1970'lerin en favori sloganı idi "KATİL AMERİKA." Çünkü dünya paylaşım sahnesine 20. Yüzyılda dahil olan Amerika İngilizlerin, Fransız'ların, Rusların emperyalist ortağı olmuş, asırlık geç kalmışlığın getirmiş olduğu 'açığı' vahşi işgal ve saldırılarıyla kapatmak istemişti.
Bunun gerçekleşmesi için de Japonya'ya atom bombası attı, Latin Amerika'da, bölgemizde ve Afrika'da işgal, darbe ve ayaklanmalar başlattı. Vietnam Savaşı, derken İsrail'i sahiplenerek mazlum Filistin halkını katlettirdi ABD.
O yıllarda Katil Amerika deyişimizin bu backgroundu vardı, yani retorik yapmıyorduk.
ABD şimdi de İran ve Rusya'nın uçaklarla, en ağır silahlarla Suriye muhalefetini dize getirmesini bekliyor. Oysa Suriyeli muhalifleri Esed'e karşı ayaklandırmanın tam merkezindeydi Amerika. Bu Amerika'nın Dışişleri Bakanı Kerry geçen gün, "Çok yakında Suriye muhalefeti bombardımanlarla bertaraf edilecek" demişti.
Yani, Suriye üzerinden ABD-Rusya-İran ortak yapımı bir senaryo sahnelenmekte. Türkiye ve dostları nasıl zarar görecek ise planlar ve saldırılar o minvalde yürütülüyor.
Bakınız Muhalif komutan Ebu Leys Halep savaşının en kritik günlerine girdiğini anlattı ve: "Halep'i kaybetmemek için elimizden ne geliyorsa yapacağız. İmkanlarımız kısıtlı, evet, ama hiçbir şeyimiz kalmazsa ellerimizi kullanacağız. Biz Halep'i kaybedemeyiz. Halep düşerse Suriye devrimi diye bir şey olmaz. Vahşiler kazanır ve insanlık kaybeder"diyerek dünyaya seslendi.
Duyan var mı?
ABD ile Türkiye Suriyelilerin Eğit-Donatı konusunda anlaşmıştı. Merkez Kırşehir olacak ve ilk etapta 2000 kişi eğitilecekti. Sonra yenileri ve yenileriu2026
Peki, sonuç?
Fiyasko.
Böyle bir ABD ile ortaklık Türkiye için ağır faturalara yol açabilir. Sünni-Şii dengesini iyi bilen ve koruyan ABD, son yıllarda iyice yıpranan İran'a Şam üzerinden nefes veriyor. Lakin bu nefes artık Türkiye'yi zehirleyecek hale geldi.

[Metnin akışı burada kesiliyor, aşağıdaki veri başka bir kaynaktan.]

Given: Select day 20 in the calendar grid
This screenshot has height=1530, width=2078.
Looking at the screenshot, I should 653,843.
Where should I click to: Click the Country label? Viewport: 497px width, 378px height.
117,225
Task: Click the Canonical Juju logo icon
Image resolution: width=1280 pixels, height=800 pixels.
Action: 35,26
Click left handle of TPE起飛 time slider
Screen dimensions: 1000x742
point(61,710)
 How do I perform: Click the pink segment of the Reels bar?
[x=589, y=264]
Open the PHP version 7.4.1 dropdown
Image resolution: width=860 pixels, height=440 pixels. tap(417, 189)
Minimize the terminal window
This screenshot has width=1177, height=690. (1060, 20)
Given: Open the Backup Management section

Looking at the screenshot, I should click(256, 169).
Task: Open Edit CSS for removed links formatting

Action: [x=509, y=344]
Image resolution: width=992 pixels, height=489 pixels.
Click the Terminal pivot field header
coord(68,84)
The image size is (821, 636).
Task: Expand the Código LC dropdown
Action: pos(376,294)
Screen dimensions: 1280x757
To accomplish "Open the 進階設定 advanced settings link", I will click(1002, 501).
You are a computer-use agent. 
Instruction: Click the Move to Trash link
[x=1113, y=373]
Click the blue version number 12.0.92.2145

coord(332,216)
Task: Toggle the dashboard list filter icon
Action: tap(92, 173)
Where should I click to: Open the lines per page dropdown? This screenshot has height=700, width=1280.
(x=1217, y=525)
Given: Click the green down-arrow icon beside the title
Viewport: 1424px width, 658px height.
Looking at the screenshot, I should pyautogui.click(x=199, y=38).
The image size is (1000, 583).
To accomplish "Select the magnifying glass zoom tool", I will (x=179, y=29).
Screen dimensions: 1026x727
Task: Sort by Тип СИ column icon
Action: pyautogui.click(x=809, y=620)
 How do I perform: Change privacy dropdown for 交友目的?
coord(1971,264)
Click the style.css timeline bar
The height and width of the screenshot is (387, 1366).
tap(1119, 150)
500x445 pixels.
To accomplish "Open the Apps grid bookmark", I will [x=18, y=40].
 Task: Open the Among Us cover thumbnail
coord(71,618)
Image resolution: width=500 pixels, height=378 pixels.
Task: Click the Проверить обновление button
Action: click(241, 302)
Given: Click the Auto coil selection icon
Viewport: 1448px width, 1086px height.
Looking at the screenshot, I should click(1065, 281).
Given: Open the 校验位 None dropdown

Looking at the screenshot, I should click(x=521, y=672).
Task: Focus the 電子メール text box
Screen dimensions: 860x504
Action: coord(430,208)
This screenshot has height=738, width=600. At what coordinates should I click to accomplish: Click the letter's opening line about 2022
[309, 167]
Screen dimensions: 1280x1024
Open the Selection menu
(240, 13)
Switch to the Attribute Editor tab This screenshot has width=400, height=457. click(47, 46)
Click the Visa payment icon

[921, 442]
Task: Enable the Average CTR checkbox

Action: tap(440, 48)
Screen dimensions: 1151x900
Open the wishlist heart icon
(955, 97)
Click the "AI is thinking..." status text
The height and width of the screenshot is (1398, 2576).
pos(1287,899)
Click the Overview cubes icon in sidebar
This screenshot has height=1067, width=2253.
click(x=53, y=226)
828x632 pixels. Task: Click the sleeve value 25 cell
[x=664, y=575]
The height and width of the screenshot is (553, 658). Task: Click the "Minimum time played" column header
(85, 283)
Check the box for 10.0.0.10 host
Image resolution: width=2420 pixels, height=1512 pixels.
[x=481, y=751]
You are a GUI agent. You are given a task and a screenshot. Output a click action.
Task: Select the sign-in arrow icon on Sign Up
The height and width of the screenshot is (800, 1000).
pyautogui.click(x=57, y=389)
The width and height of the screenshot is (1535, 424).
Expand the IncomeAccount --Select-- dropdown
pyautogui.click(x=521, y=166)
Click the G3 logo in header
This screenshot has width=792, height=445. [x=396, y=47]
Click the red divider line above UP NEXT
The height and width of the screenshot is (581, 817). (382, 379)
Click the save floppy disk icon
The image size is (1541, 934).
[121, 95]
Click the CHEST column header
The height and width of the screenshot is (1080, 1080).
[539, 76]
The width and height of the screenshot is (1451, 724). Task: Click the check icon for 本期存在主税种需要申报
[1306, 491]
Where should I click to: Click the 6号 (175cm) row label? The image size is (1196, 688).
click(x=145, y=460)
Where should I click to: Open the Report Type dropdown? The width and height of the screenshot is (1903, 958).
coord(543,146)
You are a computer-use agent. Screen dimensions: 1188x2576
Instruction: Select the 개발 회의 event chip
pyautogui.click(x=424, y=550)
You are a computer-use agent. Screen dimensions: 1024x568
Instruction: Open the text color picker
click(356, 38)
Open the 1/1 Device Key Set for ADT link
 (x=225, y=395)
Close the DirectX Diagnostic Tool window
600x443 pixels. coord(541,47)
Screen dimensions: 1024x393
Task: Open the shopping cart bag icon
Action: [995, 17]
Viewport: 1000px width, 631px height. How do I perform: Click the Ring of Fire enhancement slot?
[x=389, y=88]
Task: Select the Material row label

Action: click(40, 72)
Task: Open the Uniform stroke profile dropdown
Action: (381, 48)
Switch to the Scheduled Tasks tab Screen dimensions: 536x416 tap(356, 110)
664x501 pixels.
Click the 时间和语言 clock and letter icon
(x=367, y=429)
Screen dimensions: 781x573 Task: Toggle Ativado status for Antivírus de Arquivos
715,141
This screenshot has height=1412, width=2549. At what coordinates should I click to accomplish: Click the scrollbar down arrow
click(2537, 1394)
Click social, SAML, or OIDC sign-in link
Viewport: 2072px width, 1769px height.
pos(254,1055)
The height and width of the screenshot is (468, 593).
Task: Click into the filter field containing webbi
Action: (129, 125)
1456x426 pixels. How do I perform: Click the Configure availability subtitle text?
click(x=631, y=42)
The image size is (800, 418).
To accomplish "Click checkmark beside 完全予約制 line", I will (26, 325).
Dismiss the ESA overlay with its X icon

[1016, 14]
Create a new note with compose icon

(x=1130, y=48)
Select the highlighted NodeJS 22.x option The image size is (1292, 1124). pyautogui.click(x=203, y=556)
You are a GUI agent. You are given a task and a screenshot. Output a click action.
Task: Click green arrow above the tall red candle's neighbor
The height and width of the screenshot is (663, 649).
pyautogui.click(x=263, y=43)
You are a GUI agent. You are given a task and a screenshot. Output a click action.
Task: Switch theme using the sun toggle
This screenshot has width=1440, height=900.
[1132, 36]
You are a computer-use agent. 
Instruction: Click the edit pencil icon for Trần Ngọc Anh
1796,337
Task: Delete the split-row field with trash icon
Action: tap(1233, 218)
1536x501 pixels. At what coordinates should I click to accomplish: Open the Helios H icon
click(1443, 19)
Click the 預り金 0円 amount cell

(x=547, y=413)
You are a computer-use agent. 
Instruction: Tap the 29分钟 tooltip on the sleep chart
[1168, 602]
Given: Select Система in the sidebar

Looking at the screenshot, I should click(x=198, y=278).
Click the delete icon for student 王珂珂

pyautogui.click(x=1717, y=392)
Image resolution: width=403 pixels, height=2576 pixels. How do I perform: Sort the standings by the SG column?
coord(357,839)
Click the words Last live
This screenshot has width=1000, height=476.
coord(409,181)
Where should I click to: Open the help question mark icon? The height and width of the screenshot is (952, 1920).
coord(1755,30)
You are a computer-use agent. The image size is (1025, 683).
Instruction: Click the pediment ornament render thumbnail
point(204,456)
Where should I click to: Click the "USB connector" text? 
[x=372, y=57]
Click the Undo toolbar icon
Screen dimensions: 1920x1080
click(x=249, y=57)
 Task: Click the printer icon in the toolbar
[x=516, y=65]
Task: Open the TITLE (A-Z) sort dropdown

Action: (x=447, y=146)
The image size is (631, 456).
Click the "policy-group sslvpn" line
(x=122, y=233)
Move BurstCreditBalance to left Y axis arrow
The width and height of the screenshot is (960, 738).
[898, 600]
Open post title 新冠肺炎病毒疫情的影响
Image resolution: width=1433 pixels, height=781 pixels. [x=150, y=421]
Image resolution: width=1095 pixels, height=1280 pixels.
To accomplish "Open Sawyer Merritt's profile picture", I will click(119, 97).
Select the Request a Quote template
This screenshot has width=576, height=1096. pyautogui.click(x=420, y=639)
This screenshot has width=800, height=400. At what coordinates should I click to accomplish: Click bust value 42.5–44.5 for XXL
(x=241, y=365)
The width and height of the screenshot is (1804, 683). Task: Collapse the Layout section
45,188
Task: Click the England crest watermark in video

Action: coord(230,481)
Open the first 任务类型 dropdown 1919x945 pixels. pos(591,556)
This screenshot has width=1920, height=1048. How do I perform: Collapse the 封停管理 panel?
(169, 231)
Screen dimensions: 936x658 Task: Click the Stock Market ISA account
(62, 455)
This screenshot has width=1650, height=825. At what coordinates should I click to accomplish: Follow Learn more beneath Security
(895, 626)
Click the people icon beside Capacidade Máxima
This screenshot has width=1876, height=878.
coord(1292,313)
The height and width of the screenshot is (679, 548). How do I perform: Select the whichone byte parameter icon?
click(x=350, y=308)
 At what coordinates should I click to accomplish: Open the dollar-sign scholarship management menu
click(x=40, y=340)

NATO ülkesi olmak en tehlikeli senaryoları eli kolu bağlı seyretmek olmamalı. Türkiye, halkı ile imtihana zorlanıyor. Sokak çatışmaları peşinde olan ABD müttefikliğinin canı cehenneme. Ve;
Kurumlara sızmış "çok özel elemanlar"üzerinden derin bir oyunla karşı karşıya hükumet. İçeride biz bize çelme takıyoruz. Bunun son örneği Pazar akşam geç saatlerde TRT Haber'in ağır bedellere sebebiyet verecek bir skandala imza atmasıydı. TRT Haber'in SONDAKİKA haber olarak geçtiği "CİZRE'DEKİ BODRUMDA 60 TERÖRİST ETKİSİZ HALE GETİRİLDİ"haberi hem doğru olmayan bir haberdi hem de kanaatimce bu haber üzerinden hüku00fbmete ve Şenol Göka'ya bir tuzak vardı. Halkımızın hassasiyetlerine de yabancı senaryolara da dikkat etmeliyiz.
Sorumlulukların bilincinde olma da zaten böyle bir şey değil mi?